CHICAGO -- The Red Sox completed the month by making it the best July in team history, running off a 20-6 mark. They did so by winning a franchise-record seventh consecutive series on the road. But after Sunday's 5-3 victory over the White Sox, there was a lack of giddiness by Boston over the recent accomplishments.
This is a team that expects to be good. And aside from a 2-10 start to the season, they've been just that.
"We've been playing good ball," said Red Sox second baseman Dustin Pedroia. "We just have to keep it rolling. We don't have that big of a lead in the division, so we've got to play good baseball."
The Red Sox lead the Yankees by two games in the American League East. They have that slight margin thanks to players like Pedroia, who had a 25-game hitting streak snapped Friday, but continues to get big hits.
The latest came on Sunday afternoon, when Pedroia lined a two-run single up the middle in the top of the seventh against White Sox reliever Jesse Crain to overturn a one-run deficit and lead the Red Sox to a 5-3 victory.
"I'm excited to hit with guys on base," said Pedroia. "I'm just trying to drive the ball to the outfield and get one run in. It was lucky for us that we got two."
Lefty Andrew Miller gave up 10 hits and three runs over 5 2/3 innings, walking one and striking out a season-high eight. With the Red Sox acquiring southpaw Erik Bedard during Sunday's game, Miller's rotation spot could eventually be in jeopardy, though he is expected to make his next start.
"I'm concerned with how I pitch," said Miller, who has a 5.36 ERA. "I think that's out of my control. I can't worry about that. It is what it is."
Alfredo Aceves earned the win for Boston, turning in a scoreless inning. If the Sox hadn't been able to acquire Bedard, Aceves might have moved to the rotation. Now, he can stay right where he helps Boston the most.
"We toyed with the fact of maybe putting him in the rotation if need be, but I think we really view him as such a huge help in that bullpen, we'd rather not," said Red Sox manager Terry Francona.
Daniel Bard kept his sizzling stretch of pitching going by recording four outs. The righty has gone a career-high 26 1/3 innings without allowing a run.
Jonathan Papelbon came on in the ninth for the save, his 24th.
The go-ahead rally in the seventh was started on one-out singles by Marco Scutaro and Jacoby Ellsbury.
And once Pedroia was in position to come through in the clutch, he did so yet again.

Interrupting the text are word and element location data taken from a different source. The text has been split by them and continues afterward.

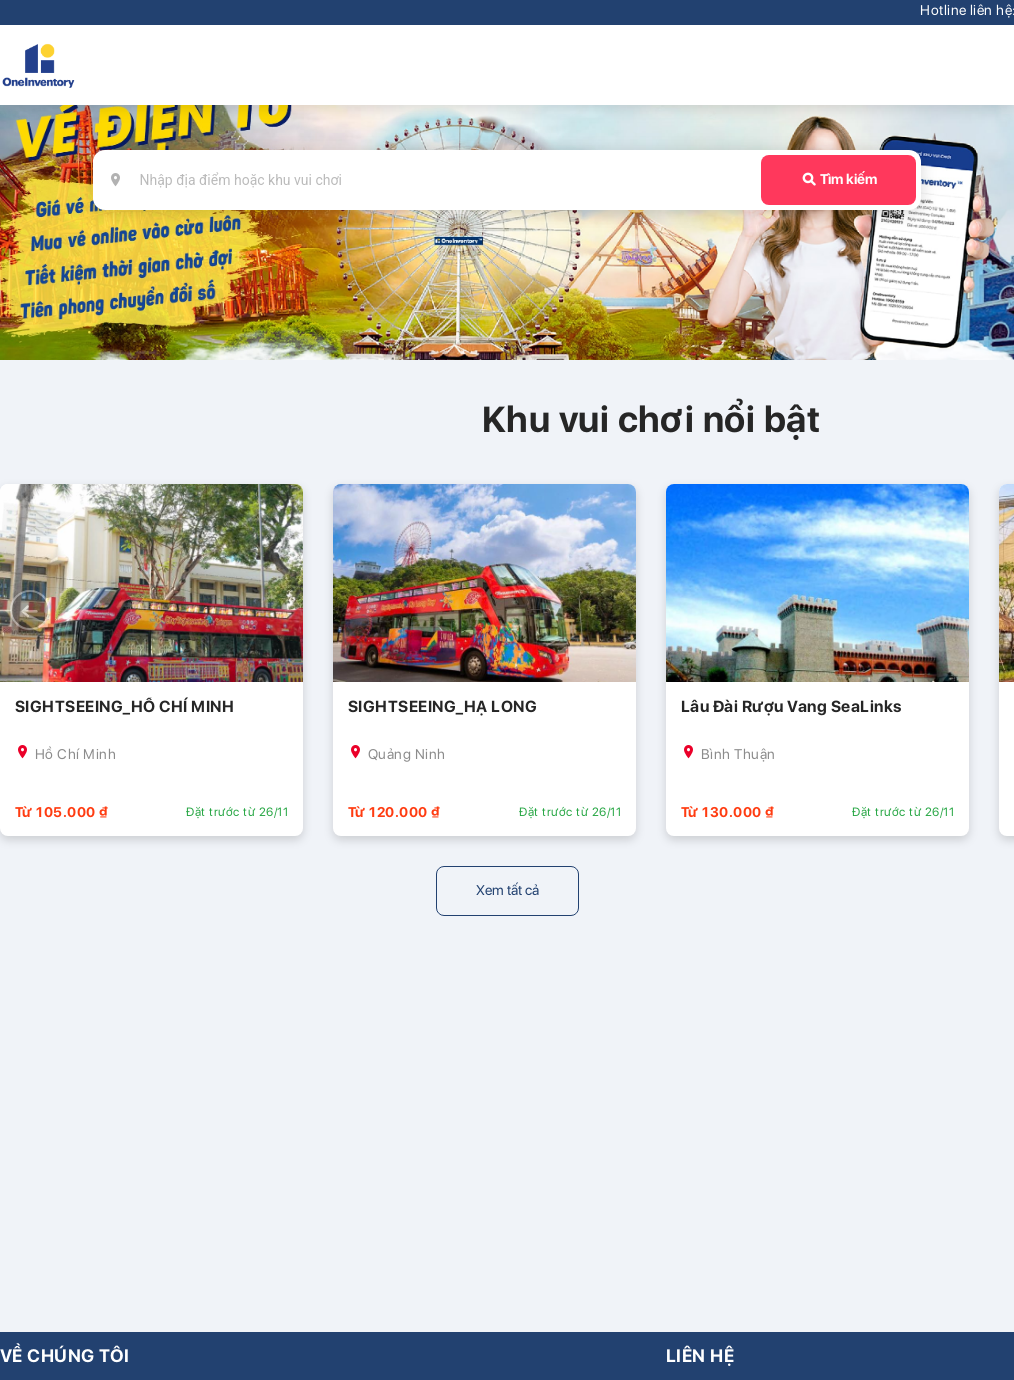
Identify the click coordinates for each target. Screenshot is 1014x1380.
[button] (30, 610)
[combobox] (438, 179)
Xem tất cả (507, 890)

"Pedey, as normal, comes up with a huge, clutch hit, and we hung on with some good pitching," Francona said.
The Red Sox, facing lefty Mark Buehrle, broke out first. In the top of the second, Darnell McDonald worked an eight-pitch walk. Jason Varitek followed by belting a two-run homer to left-center, No. 7 on the season and his second right-handed.
Miller ran into trouble in the bottom of the second. Tyler Flowers reached on a one-out single and Brent Morel drilled an RBI double to center, on which Ellsbury mistimed his leap.

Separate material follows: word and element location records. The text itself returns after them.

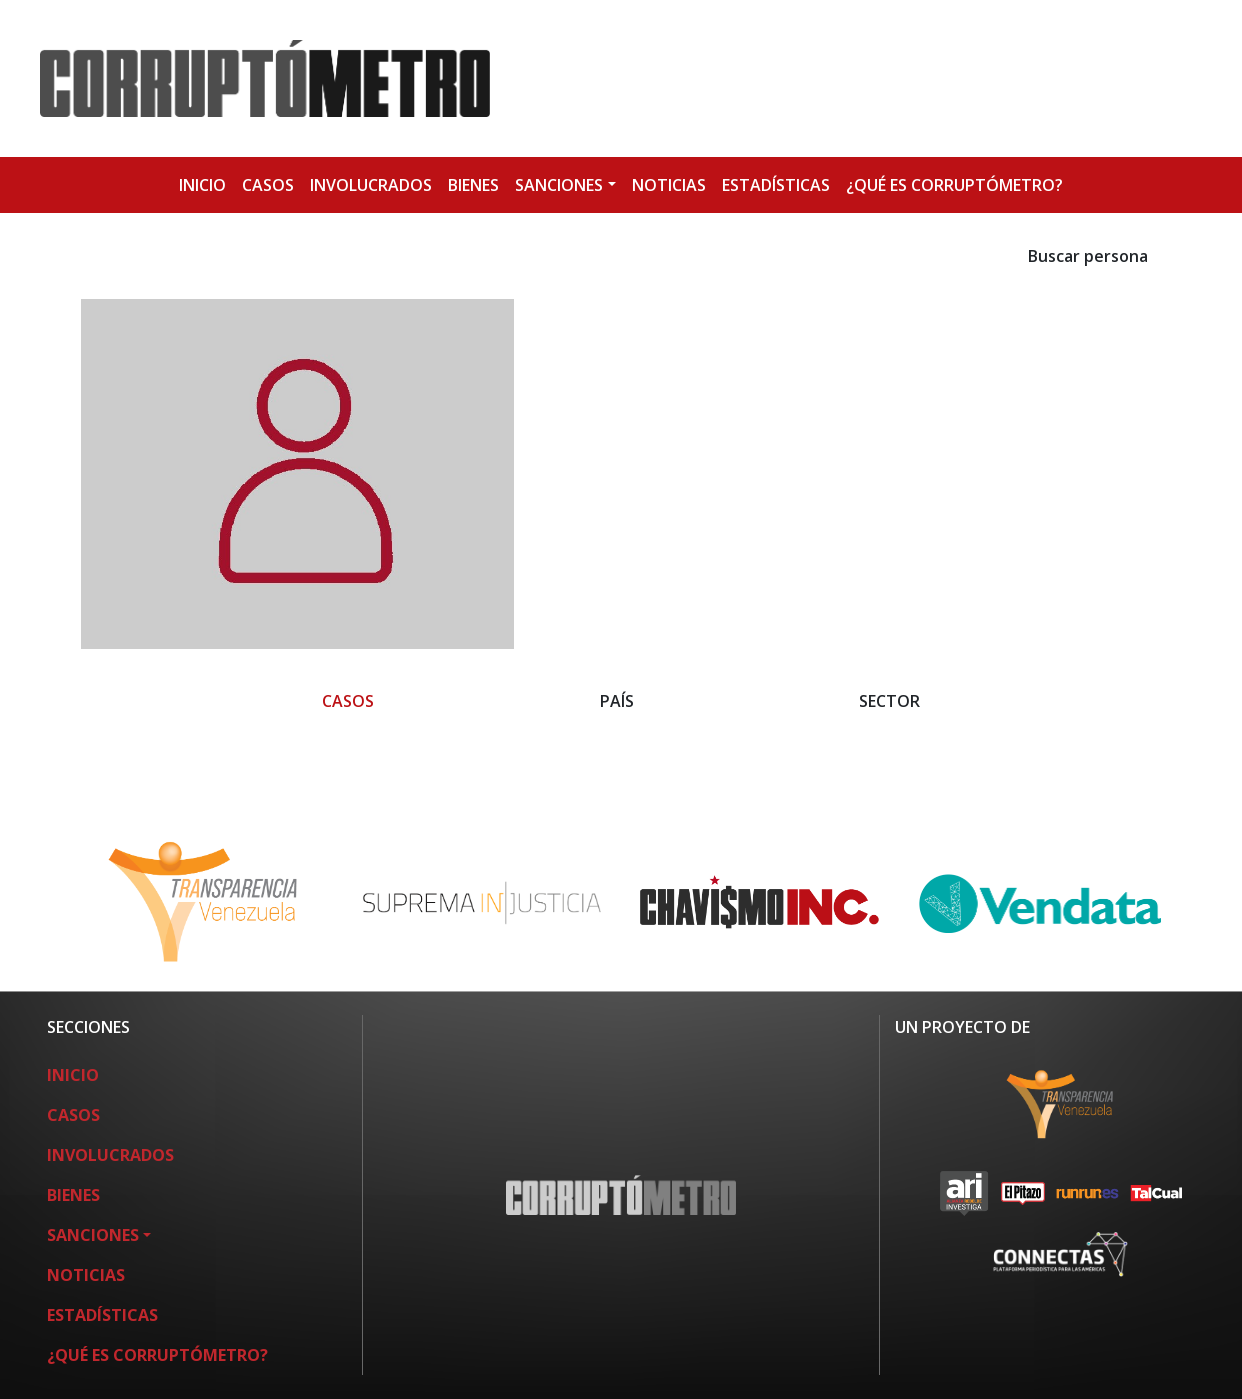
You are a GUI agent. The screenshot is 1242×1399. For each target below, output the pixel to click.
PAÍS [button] (617, 701)
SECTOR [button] (889, 701)
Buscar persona (1088, 256)
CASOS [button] (348, 701)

Alex Rios tied it up in the bottom of the third, lining an RBI single to right. And after giving up back-to-back singles to open the fourth, Miller allowed an RBI single up the middle to Alexei Ramirez, and the White Sox had their first lead of the day at 3-2.
From there, Chicago's offense went silent.
"When you don't score runs in the American League, it's going to be hard to win games," said White Sox manager Ozzie Guillen. "The pitchers can take you so far. Every game is game is a battle. Every game, know that one mistake can cost you the game, they can take the lead."
Adrian Gonzalez upped his Major League-leading RBI total to 90 with a one-out double in the ninth. It marked Gonzalez's seventh consecutive multihit game. The star first baseman is hitting .357.
"He's a good hitter. He's just a good hitter," Francona said. "It's nice to see that neck loosen up a little bit, because he's starting to pull the ball and hit the ball to left field."